Task instructions
In the entries below, find the lines that contain the word "computer" and copy them.

Dataset items
§ §

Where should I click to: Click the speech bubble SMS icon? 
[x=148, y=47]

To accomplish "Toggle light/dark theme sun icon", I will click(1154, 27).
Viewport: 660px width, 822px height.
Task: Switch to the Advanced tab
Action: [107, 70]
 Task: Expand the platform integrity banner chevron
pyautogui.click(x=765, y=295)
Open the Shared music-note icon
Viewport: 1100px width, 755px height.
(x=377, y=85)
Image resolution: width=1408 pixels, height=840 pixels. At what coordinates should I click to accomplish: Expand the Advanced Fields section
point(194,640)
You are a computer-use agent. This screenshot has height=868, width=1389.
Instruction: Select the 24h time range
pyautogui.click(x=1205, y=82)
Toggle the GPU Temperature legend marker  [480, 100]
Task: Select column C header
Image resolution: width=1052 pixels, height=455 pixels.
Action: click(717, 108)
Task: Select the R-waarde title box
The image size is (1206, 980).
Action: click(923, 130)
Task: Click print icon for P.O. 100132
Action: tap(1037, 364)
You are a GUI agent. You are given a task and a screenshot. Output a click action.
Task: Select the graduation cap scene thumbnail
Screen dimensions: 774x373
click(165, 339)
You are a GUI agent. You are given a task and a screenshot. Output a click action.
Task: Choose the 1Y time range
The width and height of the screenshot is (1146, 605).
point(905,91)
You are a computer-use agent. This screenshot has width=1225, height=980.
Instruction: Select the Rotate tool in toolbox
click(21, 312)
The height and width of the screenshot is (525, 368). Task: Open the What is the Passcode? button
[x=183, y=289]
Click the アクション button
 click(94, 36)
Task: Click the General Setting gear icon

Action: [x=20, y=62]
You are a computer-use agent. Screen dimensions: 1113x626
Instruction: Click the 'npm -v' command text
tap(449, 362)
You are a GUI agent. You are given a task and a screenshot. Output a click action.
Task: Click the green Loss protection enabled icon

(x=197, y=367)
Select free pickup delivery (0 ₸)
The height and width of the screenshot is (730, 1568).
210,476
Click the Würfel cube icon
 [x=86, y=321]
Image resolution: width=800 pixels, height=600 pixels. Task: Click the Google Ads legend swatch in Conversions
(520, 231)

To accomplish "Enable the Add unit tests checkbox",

§ §

Result
You are a computer-use agent. This screenshot has height=868, width=1389.
You are a computer-use agent. This screenshot has width=1225, height=980.
You are a computer-use agent. Screen dimensions: 1113x626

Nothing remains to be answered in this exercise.